Testo di lettura:
....................

La continua diminuzione dei costi nel settore della logistica, e non solo in questo, è da tradurre in maggiori guadagni per multinazionali, azionisti e dirigenti, denari che non finiranno mai nelle buste paga dei lavoratori
di Marco Sommariva*
Oggi desidero annoiarvi col raccontarvi la mia giornata di ieri e non per eccesso di egocentrismo, ma perché la ritengo parecchio indicativa dei tempi che stiamo vivendo, o meglio, dei tempi che ci stanno facendo vivere.
Inizio col dirvi che, per la giornata di ieri, mi ero preso otto ore di ferie per avere tutto il tempo necessario a svolgere diverse commissioni personali, piacevoli e non.

....................

Materiale:
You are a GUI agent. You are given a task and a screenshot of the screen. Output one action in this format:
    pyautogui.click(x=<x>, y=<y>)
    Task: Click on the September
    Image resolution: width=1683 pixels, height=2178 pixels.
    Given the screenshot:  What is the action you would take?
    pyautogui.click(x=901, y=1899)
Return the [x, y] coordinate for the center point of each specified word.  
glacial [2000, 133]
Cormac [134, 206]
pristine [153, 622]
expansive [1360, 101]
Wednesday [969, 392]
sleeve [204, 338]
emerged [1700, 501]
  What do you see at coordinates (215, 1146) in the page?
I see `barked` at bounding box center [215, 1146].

....................

Consegna:
Continua il testo di lettura sulla giornata di ferie dell'autore, riprendendo subito dopo la sua ultima frase.

Risultato:
La prima commissione era di quelle piacevoli, ritirare il doppio cd dei The Clash, Sandinista!, presso uno dei pochi negozi di dischi rimasto a Genova, gestito da un amico: l’avevo prenotato e, dopo giorni di attesa, ero stato avvisato dell’arrivo del cofanetto in mattinata. A grandi linee, eccovi cosa mi dice l’amico gestore dell’attività quando mi presento in negozio:
“Marco, mi spiace, ma non è arrivato, o forse sì ma il corriere non trovava il pacco destinato al mio negozio, forse gliel’avevano caricato per primo e restava dietro tutti gli altri. Dopo un po’ che lo cercava gli ho detto io di andare via. Io, però, non segnalerei la cosa al suo datore di lavoro: son tutti ragazzi quelli che sfrutta questo Corriere, sudamericani che sanno a malapena parlare l’italiano, costretti a pagarsi le multe e una specie di penale per ogni pacco non consegnato in giornata. Alcuni mi dicono dover farsi carico anche della manutenzione del mezzo. Quando stamattina il ragazzo è arrivato qua e ha aperto il furgone, c’erano stipati dentro decine e decine di pacchi da consegnare entro stasera e mi ha fatto tenerezza. Sei d’accordo se non segnalo nulla e magari torni un altro giorno? È perché sono certo che se la prenderebbero con lui, è già successo. Ti chiamo io quando avrò il disco fisicamente in negozio, ok?”
Anche la seconda commissione era di quelle piacevoli, andare in edicola ad acquistare l’ultimo numero di un famoso mensile musicale che accompagna ogni uscita della rivista con un cd.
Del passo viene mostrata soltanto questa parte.